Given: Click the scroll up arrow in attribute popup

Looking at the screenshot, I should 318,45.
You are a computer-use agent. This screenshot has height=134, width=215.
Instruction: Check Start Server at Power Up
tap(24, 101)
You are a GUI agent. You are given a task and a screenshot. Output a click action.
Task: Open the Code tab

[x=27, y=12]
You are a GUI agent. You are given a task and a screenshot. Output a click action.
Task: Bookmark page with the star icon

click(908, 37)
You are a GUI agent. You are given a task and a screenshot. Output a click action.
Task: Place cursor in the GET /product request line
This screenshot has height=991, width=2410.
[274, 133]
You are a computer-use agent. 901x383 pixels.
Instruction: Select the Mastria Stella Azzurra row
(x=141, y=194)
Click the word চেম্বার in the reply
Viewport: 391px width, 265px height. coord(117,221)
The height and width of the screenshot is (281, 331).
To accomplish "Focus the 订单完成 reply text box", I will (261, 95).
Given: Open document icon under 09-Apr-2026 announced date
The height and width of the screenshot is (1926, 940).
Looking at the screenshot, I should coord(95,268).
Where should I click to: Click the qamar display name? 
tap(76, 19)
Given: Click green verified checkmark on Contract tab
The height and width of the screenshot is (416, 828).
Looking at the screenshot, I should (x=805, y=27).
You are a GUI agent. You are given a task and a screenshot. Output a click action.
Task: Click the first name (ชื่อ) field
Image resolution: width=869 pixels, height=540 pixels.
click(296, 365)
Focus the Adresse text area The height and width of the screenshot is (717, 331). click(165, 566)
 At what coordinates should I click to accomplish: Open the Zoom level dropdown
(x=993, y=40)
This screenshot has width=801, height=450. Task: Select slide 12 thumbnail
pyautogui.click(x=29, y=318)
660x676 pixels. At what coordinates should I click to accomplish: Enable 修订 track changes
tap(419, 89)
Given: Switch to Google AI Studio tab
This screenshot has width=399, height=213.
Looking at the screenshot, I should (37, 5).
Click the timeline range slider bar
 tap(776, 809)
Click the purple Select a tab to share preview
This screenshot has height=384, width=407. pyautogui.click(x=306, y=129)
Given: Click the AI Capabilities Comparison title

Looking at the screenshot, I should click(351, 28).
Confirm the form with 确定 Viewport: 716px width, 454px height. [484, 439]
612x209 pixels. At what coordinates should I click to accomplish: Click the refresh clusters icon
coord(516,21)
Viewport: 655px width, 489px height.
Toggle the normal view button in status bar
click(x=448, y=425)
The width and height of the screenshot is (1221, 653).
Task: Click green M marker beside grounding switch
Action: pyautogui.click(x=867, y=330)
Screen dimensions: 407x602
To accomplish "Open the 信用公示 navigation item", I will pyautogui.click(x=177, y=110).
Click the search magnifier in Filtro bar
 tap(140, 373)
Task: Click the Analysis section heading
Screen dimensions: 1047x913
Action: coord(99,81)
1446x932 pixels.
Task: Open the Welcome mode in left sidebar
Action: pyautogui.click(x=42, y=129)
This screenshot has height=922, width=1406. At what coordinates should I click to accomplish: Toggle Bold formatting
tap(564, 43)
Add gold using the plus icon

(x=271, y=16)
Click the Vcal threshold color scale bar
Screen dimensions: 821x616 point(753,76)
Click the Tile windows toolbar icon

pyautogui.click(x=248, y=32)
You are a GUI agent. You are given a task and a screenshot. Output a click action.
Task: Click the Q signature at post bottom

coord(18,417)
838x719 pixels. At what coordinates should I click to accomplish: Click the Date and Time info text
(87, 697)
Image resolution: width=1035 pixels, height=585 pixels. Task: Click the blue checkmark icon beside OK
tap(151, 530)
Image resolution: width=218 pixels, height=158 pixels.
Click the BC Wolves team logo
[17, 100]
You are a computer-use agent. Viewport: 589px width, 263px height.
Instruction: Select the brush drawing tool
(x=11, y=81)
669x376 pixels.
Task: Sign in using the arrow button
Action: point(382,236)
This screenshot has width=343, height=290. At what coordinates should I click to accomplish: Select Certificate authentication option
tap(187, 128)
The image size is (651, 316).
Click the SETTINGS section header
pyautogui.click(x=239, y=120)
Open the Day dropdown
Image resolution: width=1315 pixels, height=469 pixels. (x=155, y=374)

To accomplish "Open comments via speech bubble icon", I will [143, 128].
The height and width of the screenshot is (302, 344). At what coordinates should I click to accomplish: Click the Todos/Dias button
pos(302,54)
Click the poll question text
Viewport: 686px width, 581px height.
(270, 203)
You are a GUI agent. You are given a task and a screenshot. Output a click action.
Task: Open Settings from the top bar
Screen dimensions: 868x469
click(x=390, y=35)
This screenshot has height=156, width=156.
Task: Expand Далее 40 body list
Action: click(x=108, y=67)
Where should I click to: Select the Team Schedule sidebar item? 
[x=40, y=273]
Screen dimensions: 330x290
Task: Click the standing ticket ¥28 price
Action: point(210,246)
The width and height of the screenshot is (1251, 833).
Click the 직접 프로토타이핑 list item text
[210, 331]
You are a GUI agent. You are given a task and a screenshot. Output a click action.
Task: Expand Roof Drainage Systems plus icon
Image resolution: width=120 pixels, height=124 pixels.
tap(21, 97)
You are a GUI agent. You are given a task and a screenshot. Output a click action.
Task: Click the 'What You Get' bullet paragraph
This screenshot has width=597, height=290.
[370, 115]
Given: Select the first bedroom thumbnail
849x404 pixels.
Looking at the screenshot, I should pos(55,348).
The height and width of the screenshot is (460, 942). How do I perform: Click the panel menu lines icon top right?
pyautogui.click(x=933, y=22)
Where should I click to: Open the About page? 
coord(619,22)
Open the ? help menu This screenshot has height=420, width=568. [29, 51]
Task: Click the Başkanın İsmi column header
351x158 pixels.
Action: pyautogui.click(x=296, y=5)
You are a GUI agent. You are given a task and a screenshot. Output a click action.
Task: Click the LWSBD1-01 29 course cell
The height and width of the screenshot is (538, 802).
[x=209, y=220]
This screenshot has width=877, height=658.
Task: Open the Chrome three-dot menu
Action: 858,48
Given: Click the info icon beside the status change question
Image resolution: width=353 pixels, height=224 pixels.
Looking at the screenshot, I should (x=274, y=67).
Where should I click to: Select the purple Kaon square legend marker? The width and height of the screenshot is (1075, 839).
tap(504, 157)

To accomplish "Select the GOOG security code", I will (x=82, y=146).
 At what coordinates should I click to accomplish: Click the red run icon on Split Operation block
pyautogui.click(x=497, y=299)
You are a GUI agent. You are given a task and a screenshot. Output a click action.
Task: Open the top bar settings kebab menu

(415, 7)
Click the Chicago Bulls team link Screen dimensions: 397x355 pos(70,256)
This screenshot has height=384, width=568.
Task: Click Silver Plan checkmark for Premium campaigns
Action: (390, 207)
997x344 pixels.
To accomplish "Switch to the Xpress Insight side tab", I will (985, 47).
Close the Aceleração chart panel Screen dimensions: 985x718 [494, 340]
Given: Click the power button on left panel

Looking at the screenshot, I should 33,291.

**EXERCISE DESCRIPTION:**
Each record is to be repeated word for word, with none skipped.

**OUTPUT FOR THIS TASK:**
Given: Click the scroll up arrow in attribute popup

Looking at the screenshot, I should 318,45.
You are a computer-use agent. This screenshot has height=134, width=215.
Instruction: Check Start Server at Power Up
tap(24, 101)
You are a GUI agent. You are given a task and a screenshot. Output a click action.
Task: Open the Code tab

[x=27, y=12]
You are a GUI agent. You are given a task and a screenshot. Output a click action.
Task: Bookmark page with the star icon

click(908, 37)
You are a GUI agent. You are given a task and a screenshot. Output a click action.
Task: Place cursor in the GET /product request line
This screenshot has height=991, width=2410.
[274, 133]
You are a computer-use agent. 901x383 pixels.
Instruction: Select the Mastria Stella Azzurra row
(x=141, y=194)
Click the word চেম্বার in the reply
Viewport: 391px width, 265px height. coord(117,221)
The height and width of the screenshot is (281, 331).
To accomplish "Focus the 订单完成 reply text box", I will (261, 95).
Given: Open document icon under 09-Apr-2026 announced date
The height and width of the screenshot is (1926, 940).
Looking at the screenshot, I should coord(95,268).
Where should I click to: Click the qamar display name? 
tap(76, 19)
Given: Click green verified checkmark on Contract tab
The height and width of the screenshot is (416, 828).
Looking at the screenshot, I should (x=805, y=27).
You are a GUI agent. You are given a task and a screenshot. Output a click action.
Task: Click the first name (ชื่อ) field
Image resolution: width=869 pixels, height=540 pixels.
click(296, 365)
Focus the Adresse text area The height and width of the screenshot is (717, 331). click(165, 566)
 At what coordinates should I click to accomplish: Open the Zoom level dropdown
(x=993, y=40)
This screenshot has width=801, height=450. Task: Select slide 12 thumbnail
pyautogui.click(x=29, y=318)
660x676 pixels. At what coordinates should I click to accomplish: Enable 修订 track changes
tap(419, 89)
Given: Switch to Google AI Studio tab
This screenshot has width=399, height=213.
Looking at the screenshot, I should (37, 5).
Click the timeline range slider bar
 tap(776, 809)
Click the purple Select a tab to share preview
This screenshot has height=384, width=407. pyautogui.click(x=306, y=129)
Given: Click the AI Capabilities Comparison title

Looking at the screenshot, I should click(351, 28).
Confirm the form with 确定 Viewport: 716px width, 454px height. [484, 439]
612x209 pixels. At what coordinates should I click to accomplish: Click the refresh clusters icon
coord(516,21)
Viewport: 655px width, 489px height.
Toggle the normal view button in status bar
click(x=448, y=425)
The width and height of the screenshot is (1221, 653).
Task: Click green M marker beside grounding switch
Action: pyautogui.click(x=867, y=330)
Screen dimensions: 407x602
To accomplish "Open the 信用公示 navigation item", I will pyautogui.click(x=177, y=110).
Click the search magnifier in Filtro bar
 tap(140, 373)
Task: Click the Analysis section heading
Screen dimensions: 1047x913
Action: coord(99,81)
1446x932 pixels.
Task: Open the Welcome mode in left sidebar
Action: pyautogui.click(x=42, y=129)
This screenshot has height=922, width=1406. At what coordinates should I click to accomplish: Toggle Bold formatting
tap(564, 43)
Add gold using the plus icon

(x=271, y=16)
Click the Vcal threshold color scale bar
Screen dimensions: 821x616 point(753,76)
Click the Tile windows toolbar icon

pyautogui.click(x=248, y=32)
You are a GUI agent. You are given a task and a screenshot. Output a click action.
Task: Click the Q signature at post bottom

coord(18,417)
838x719 pixels. At what coordinates should I click to accomplish: Click the Date and Time info text
(87, 697)
Image resolution: width=1035 pixels, height=585 pixels. Task: Click the blue checkmark icon beside OK
tap(151, 530)
Image resolution: width=218 pixels, height=158 pixels.
Click the BC Wolves team logo
[17, 100]
You are a computer-use agent. Viewport: 589px width, 263px height.
Instruction: Select the brush drawing tool
(x=11, y=81)
669x376 pixels.
Task: Sign in using the arrow button
Action: point(382,236)
This screenshot has width=343, height=290. At what coordinates should I click to accomplish: Select Certificate authentication option
tap(187, 128)
The image size is (651, 316).
Click the SETTINGS section header
pyautogui.click(x=239, y=120)
Open the Day dropdown
Image resolution: width=1315 pixels, height=469 pixels. (x=155, y=374)

To accomplish "Open comments via speech bubble icon", I will [143, 128].
The height and width of the screenshot is (302, 344). At what coordinates should I click to accomplish: Click the Todos/Dias button
pos(302,54)
Click the poll question text
Viewport: 686px width, 581px height.
(270, 203)
You are a GUI agent. You are given a task and a screenshot. Output a click action.
Task: Open Settings from the top bar
Screen dimensions: 868x469
click(x=390, y=35)
This screenshot has height=156, width=156.
Task: Expand Далее 40 body list
Action: click(x=108, y=67)
Where should I click to: Select the Team Schedule sidebar item? 
[x=40, y=273]
Screen dimensions: 330x290
Task: Click the standing ticket ¥28 price
Action: point(210,246)
The width and height of the screenshot is (1251, 833).
Click the 직접 프로토타이핑 list item text
[210, 331]
You are a GUI agent. You are given a task and a screenshot. Output a click action.
Task: Expand Roof Drainage Systems plus icon
Image resolution: width=120 pixels, height=124 pixels.
tap(21, 97)
You are a GUI agent. You are given a task and a screenshot. Output a click action.
Task: Click the 'What You Get' bullet paragraph
This screenshot has width=597, height=290.
[370, 115]
Given: Select the first bedroom thumbnail
849x404 pixels.
Looking at the screenshot, I should pos(55,348).
The height and width of the screenshot is (460, 942). How do I perform: Click the panel menu lines icon top right?
pyautogui.click(x=933, y=22)
Where should I click to: Open the About page? 
coord(619,22)
Open the ? help menu This screenshot has height=420, width=568. [29, 51]
Task: Click the Başkanın İsmi column header
351x158 pixels.
Action: pyautogui.click(x=296, y=5)
You are a GUI agent. You are given a task and a screenshot. Output a click action.
Task: Click the LWSBD1-01 29 course cell
The height and width of the screenshot is (538, 802).
[x=209, y=220]
This screenshot has width=877, height=658.
Task: Open the Chrome three-dot menu
Action: 858,48
Given: Click the info icon beside the status change question
Image resolution: width=353 pixels, height=224 pixels.
Looking at the screenshot, I should (x=274, y=67).
Where should I click to: Select the purple Kaon square legend marker? The width and height of the screenshot is (1075, 839).
tap(504, 157)

To accomplish "Select the GOOG security code", I will (x=82, y=146).
 At what coordinates should I click to accomplish: Click the red run icon on Split Operation block
pyautogui.click(x=497, y=299)
You are a GUI agent. You are given a task and a screenshot. Output a click action.
Task: Open the top bar settings kebab menu

(415, 7)
Click the Chicago Bulls team link Screen dimensions: 397x355 pos(70,256)
This screenshot has height=384, width=568.
Task: Click Silver Plan checkmark for Premium campaigns
Action: (390, 207)
997x344 pixels.
To accomplish "Switch to the Xpress Insight side tab", I will (985, 47).
Close the Aceleração chart panel Screen dimensions: 985x718 [494, 340]
Given: Click the power button on left panel

Looking at the screenshot, I should 33,291.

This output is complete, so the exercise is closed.